_Task_: Continue the piece below on crisis management and Justin Bieber's arrest, picking up after its last sentence.

_Selected extract_:

Another imperative action plan in the CMP is collecting a top-notch Crisis Management Team or CMT. This group consists of employees who will be selected on desired characteristics in handling crises. When the team has been successfully selected they must be properly trained. From this training, these individuals will be equipped to spring into action once a crisis hits and properly manage it. A key position among the CMT is the spokesperson. They provide a vital link to stakeholders. Once again, the person holding this position must be carefully selected and carefully trained. “Failure to select and train crisis team members and spokespersons methodically is a recipe for disastrous crisis management. In addition, a crisis tram is lost without a crisis management plan.” (Coombs, p.96) Understanding how vital these two components are to safeguarding the organization should inspire all companies to act with urgency in its creation. “Remember, if a team does not exercise, an organization does not really have a dependable CMT or CMP.” (Coombs p. 85)

The conception of wikileaks has put ALL organizations on high alert, needing to exercise caution in all business dealings. This site has wreaked havoc for many companies and doesn’t seem to be losing momentum. It’s anybody guess who’s next on their ‘hit list.’  Wikileaks jumped on the Bieber bandwagon this week with their tweets regarding the incident. 19-year-old Justin Bieber was arrested early Thursday morning in Miami. Charged for driving under the influence and non-violently resisting arrest as well as driving with an expired license.

Justin Bieber’s situation definitely serves as a brand crisis. Although the young pop star doesn’t seem to be too concerned with being caught drag racing, this can damage his reputation. “He’s not the sugary sweet guy that we were first introduced to, he’s also gaining street cred for bad boy behavior.” ( “The arrest is just the latest in a string of scandals linked to the Biebs.” ( If this young star is going to rebuild and solidify the reputation that has kept him in the #1 spot on the music charts, his brand is in dire need of a crisis management team, plan, and strategic brand spokesperson. Recently Miley Cyrus was also allegedly caught drag racing, although it seems more realistic that she was goofing around (being that she was in a Smart Car and all). What goes awry with these young stars? Is the fame too much to handle? I feel it’s more likely the excess money, prideful demeanor, and disproportionate freedoms allowed them. It reminds me of the Prodigal son from the Bible:

11 Jesus continued: “There was a man who had two sons. 12 The younger one said to his father, ‘Father, give me my share of the estate.’ So he divided his property between them.

13 “Not long after that, the younger son got together all he had, set off for a distant country and there squandered his wealth in wild living. 14 After he had spent everything, there was a severe famine in that whole country, and he began to be in need. 15 So he went and hired himself out to a citizen of that country, who sent him to his fields to feed pigs. 16 He longed to fill his stomach with the pods that the pigs were eating, but no one gave him anything.

Element and text position data
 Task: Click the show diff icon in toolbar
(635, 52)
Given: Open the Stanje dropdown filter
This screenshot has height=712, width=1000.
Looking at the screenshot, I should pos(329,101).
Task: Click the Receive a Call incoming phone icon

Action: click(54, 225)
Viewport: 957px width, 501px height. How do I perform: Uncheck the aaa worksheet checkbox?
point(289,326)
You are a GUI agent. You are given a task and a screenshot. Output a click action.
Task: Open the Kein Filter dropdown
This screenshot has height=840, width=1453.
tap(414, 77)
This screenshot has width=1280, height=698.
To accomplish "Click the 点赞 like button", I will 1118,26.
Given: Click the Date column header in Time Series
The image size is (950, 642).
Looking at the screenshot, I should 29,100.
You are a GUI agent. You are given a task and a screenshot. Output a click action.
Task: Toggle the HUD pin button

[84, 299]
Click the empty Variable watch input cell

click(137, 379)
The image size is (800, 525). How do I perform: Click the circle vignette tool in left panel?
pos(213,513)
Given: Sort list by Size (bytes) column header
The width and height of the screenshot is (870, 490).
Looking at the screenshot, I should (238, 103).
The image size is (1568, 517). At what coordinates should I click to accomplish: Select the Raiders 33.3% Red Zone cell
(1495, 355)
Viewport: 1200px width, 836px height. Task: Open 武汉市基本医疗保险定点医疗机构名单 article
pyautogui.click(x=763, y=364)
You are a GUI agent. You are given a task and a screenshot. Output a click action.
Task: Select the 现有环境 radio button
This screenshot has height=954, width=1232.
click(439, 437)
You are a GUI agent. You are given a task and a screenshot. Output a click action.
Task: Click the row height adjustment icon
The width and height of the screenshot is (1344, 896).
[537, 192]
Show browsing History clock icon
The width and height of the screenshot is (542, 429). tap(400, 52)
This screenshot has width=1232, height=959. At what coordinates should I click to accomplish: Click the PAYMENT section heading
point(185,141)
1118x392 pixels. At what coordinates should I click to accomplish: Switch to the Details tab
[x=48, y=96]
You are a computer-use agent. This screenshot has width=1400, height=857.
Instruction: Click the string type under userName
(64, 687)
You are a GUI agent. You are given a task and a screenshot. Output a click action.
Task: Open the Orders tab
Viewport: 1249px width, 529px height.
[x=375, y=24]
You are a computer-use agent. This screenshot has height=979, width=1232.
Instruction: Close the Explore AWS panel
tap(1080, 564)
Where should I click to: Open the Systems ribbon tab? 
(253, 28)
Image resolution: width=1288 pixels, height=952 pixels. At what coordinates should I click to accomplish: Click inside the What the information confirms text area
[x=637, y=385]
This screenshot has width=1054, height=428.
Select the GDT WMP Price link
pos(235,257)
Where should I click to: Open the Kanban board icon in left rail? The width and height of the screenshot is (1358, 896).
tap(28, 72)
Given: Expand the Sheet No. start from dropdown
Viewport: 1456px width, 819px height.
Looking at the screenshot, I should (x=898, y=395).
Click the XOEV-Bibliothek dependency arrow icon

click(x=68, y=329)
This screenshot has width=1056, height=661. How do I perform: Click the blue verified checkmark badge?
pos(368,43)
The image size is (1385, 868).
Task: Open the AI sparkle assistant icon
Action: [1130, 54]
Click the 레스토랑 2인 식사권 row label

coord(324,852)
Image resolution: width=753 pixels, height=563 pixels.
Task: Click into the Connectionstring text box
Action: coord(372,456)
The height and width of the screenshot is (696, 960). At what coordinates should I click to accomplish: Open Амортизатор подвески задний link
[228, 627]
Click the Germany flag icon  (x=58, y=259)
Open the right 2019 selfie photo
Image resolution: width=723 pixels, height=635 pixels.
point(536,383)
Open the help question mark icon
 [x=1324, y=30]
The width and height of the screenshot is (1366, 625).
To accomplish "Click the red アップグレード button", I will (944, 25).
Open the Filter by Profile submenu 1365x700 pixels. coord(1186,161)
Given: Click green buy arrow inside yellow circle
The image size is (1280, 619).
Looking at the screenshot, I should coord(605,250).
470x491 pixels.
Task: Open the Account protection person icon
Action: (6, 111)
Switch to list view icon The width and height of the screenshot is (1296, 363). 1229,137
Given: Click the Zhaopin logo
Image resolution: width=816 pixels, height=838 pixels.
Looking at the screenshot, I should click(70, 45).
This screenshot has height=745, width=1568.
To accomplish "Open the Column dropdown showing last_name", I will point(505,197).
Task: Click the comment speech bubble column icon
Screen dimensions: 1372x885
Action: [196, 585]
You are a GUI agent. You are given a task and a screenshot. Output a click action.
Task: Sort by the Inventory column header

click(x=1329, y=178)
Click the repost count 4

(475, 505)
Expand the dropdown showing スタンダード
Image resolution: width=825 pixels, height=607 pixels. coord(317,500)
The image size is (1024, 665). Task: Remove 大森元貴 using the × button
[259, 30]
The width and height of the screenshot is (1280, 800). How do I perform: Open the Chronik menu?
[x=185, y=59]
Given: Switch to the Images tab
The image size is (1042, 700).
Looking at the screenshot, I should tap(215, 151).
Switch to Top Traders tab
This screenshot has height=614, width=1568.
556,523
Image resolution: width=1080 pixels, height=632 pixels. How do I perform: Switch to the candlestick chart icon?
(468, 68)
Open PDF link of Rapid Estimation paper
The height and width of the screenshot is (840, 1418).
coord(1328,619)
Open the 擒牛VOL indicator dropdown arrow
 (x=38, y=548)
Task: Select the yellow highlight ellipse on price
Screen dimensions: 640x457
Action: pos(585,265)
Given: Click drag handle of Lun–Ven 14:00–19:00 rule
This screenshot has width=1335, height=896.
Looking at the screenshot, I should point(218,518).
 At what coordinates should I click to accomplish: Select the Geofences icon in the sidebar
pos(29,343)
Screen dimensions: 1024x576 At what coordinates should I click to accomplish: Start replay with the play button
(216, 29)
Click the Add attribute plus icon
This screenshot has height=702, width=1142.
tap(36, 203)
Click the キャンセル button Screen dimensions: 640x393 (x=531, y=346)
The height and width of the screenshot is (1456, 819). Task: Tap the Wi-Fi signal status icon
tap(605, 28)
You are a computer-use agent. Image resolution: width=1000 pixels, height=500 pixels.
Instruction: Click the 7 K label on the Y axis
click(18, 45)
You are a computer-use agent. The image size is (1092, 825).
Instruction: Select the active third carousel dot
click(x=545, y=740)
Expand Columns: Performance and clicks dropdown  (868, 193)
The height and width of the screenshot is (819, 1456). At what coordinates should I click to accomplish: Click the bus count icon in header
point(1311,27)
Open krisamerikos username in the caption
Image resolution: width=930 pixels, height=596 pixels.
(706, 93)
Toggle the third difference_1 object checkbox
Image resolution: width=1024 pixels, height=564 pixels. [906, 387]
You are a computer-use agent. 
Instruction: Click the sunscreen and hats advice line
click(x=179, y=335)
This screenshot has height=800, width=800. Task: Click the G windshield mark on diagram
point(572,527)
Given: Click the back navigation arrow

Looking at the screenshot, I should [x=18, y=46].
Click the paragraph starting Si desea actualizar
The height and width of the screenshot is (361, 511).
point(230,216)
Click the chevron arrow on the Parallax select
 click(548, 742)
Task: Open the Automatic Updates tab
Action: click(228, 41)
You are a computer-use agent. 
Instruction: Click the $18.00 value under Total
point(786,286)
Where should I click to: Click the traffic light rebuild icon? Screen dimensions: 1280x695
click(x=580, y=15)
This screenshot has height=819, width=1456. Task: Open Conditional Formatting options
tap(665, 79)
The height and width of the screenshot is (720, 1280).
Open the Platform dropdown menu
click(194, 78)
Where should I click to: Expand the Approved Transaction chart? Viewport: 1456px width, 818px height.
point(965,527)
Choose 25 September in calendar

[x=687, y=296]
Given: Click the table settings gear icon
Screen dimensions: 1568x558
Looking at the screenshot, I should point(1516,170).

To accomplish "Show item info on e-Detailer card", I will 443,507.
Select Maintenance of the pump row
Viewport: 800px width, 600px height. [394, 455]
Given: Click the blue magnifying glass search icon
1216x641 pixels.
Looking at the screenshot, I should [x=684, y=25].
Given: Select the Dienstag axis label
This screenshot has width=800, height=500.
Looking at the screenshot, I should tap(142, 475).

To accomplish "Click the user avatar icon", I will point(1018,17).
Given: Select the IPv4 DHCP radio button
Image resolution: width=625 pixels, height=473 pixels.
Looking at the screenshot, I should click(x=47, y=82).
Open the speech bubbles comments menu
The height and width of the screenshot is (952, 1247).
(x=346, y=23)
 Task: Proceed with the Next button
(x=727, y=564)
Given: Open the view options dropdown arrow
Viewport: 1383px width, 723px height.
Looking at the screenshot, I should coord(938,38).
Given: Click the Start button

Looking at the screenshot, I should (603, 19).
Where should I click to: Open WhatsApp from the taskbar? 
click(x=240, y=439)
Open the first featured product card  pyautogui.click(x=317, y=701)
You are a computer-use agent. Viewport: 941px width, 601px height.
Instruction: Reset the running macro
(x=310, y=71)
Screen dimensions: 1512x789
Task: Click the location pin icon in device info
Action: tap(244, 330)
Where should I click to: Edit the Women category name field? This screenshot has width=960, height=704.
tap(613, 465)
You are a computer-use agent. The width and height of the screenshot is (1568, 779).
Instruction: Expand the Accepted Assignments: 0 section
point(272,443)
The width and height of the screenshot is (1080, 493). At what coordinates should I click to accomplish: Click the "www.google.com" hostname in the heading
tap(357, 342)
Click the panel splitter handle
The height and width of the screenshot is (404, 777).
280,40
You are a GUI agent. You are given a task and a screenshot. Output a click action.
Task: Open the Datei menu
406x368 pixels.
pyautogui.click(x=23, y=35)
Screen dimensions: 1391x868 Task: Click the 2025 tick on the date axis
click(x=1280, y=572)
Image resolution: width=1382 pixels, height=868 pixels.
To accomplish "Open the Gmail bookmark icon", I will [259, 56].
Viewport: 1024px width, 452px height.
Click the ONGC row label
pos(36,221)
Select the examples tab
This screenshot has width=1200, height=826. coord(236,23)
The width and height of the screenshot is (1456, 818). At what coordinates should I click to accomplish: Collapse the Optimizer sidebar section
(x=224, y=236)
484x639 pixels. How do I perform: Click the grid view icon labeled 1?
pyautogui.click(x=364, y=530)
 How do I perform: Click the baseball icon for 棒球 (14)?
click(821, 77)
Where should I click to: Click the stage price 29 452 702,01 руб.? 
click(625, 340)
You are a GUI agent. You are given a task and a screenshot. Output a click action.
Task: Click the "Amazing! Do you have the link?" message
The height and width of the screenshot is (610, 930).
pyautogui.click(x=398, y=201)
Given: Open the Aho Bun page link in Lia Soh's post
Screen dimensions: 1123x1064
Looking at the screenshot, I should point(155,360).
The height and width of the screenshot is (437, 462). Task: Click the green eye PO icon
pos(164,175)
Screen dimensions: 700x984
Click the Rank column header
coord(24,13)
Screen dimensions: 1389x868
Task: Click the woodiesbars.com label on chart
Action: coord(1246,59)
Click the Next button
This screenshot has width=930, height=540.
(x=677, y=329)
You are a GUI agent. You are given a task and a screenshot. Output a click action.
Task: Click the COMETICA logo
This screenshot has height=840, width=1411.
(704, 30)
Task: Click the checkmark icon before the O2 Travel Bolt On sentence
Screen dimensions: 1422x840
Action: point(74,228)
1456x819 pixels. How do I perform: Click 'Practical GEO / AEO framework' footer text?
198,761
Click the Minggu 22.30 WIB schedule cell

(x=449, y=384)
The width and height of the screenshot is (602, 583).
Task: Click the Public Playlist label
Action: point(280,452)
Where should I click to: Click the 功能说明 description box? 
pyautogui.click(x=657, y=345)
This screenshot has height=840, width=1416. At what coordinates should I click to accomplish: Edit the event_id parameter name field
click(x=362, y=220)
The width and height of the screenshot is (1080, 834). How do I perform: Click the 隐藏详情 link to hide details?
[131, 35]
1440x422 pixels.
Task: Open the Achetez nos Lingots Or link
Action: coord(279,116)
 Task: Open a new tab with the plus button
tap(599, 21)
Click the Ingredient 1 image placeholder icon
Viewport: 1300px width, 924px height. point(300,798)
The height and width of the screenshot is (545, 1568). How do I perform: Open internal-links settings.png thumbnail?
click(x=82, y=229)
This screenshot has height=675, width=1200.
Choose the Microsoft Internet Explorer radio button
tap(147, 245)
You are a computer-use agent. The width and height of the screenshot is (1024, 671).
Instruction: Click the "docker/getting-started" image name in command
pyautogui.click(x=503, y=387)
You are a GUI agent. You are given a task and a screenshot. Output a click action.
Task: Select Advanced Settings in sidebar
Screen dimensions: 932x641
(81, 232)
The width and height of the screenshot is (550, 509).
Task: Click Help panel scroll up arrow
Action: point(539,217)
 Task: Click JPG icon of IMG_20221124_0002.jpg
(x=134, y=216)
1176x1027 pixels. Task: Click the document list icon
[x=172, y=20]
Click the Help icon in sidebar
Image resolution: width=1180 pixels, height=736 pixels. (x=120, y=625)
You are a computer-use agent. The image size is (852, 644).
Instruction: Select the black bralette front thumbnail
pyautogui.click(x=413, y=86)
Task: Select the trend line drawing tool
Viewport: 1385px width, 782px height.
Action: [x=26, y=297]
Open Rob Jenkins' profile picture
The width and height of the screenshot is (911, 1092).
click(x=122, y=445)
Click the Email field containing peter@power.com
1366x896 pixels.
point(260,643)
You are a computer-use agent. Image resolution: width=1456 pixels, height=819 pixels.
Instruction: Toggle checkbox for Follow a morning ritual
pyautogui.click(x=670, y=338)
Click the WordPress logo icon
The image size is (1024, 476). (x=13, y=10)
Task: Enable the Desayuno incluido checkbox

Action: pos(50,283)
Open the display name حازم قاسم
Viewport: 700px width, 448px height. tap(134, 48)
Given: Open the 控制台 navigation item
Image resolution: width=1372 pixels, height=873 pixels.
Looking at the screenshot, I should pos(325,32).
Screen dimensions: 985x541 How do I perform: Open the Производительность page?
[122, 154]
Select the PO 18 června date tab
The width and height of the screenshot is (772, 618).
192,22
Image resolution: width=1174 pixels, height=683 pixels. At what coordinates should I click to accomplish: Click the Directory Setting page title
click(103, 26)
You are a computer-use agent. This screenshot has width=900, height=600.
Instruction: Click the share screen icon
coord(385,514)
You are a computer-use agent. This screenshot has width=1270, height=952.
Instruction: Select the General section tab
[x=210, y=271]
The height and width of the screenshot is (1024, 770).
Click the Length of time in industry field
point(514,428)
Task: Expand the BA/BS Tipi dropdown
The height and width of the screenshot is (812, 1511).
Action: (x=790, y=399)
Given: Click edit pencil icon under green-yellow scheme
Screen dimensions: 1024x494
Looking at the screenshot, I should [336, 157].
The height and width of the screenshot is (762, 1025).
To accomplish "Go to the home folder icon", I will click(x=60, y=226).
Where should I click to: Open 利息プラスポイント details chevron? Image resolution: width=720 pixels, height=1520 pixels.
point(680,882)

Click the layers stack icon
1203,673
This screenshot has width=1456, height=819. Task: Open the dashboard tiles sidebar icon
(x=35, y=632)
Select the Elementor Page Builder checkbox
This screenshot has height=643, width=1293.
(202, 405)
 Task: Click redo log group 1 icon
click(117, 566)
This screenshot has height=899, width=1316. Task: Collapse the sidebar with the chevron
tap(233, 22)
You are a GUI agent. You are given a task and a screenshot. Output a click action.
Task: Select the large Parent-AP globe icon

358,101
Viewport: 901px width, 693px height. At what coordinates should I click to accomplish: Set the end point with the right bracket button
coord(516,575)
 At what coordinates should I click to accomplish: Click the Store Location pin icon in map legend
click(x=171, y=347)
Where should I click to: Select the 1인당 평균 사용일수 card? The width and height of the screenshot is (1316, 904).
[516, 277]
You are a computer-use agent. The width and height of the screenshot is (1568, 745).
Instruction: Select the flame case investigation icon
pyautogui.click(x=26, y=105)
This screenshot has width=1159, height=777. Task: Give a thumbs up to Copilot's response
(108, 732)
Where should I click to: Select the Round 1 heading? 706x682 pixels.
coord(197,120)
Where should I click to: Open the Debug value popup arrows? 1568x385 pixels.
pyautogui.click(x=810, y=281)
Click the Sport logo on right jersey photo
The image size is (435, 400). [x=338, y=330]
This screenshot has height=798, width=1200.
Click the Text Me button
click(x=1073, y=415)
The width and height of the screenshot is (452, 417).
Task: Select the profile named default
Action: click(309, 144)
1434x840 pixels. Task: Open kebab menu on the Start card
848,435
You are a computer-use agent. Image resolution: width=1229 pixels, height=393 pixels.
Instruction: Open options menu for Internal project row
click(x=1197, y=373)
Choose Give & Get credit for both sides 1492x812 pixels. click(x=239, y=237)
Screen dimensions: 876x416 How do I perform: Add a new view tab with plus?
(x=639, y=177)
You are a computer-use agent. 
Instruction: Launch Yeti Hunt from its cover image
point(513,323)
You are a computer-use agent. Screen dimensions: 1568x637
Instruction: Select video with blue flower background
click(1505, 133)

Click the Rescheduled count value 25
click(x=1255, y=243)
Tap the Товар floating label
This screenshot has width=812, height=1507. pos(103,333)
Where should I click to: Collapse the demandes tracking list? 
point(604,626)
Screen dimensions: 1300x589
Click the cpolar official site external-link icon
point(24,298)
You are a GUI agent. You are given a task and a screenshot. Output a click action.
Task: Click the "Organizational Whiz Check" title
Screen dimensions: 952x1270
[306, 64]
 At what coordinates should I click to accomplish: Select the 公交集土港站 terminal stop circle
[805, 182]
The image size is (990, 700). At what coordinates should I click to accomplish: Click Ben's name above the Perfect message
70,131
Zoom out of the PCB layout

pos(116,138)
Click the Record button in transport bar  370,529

_Exercise response_:
17 “When he came to his senses, he said, ‘How many of my father’s hired servants have food to spare, and here I am starving to death! 18 I will set out and go back to my father and say to him: Father, I have sinned against heaven and against you. 19 I am no longer worthy to be called your son; make me like one of your hired servants.’ 20 So he got up and went to his father.

“But while he was still a long way off, his father saw him and was filled with compassion for him; he ran to his son, threw his arms around him and kissed him.

21 “The son said to him, ‘Father, I have sinned against heaven and against you. I am no longer worthy to be called your son.’

22 “But the father said to his servants, ‘Quick! Bring the best robe and put it on him. Put a ring on his finger and sandals on his feet. 23 Bring the fattened calf and kill it. Let’s have a feast and celebrate. 24 For this son of mine was dead and is alive again; he was lost and is found.’ So they began to celebrate.

I pray first of all that our young impressionable minds wouldn’t look up to the likes of these individuals as role models. Secondly, I pray that these ‘stars’ would be prodigal children, who recognize the mistakes they’ve made and with humility make their way ‘home’ before it’s too late. 



The Crisis Prevention Process and Haribo gummi bears January 20, 2014

Filed under: Uncategorized — sandymama @ 5:24 am

          The crisis prevention process is extremely important in the field of public relations. It is a proactive step that should always be included in every company’s crisis prevention plan. Keeping this plan on file and periodically running mock situations to test their effectiveness is essential. “Issues and reputation management emphasize external threats, while risk management has more of an internal focus.” (Coombs p. 47) Understanding where to scan for potential crises and how to combat them are the primary factors held within the crisis prevention process.

          Risk management has an internal focus and must be highly effectual in protecting the organization from crises. Case in point…the Haribo sugarfree gummi bears. Haribo may feel they effectively covered themselves by placing the statement: “Consumption of some sugar-free candies may cause stomach discomfort and/or a laxative effect. Individual tolerance may vary. If this is the first time you’ve tried these candies, we recommend beginning with one-fourth of a serving size or less.” (Haribo package label listed on However, the reviews on Amazon would concretely stand against Haribo’s notion of properly protecting itself.


         I would assume individuals purchasing this product are most likely diabetic or watching their weight and as such seek a substitute for sugar-laden sweets. Having a sugar-free and therefore guilt-free option is highly desired. So, when Amazon offered their sugar-free gummi bears, many purchased these treats to satisfy their sweet tooth, but they got much more than they bargained for. As a side note, who really reads the candy label before they consume it? This crisis might teach consumers to do just that; read the cautionary tale enclosed on the flip side of your favorite snack.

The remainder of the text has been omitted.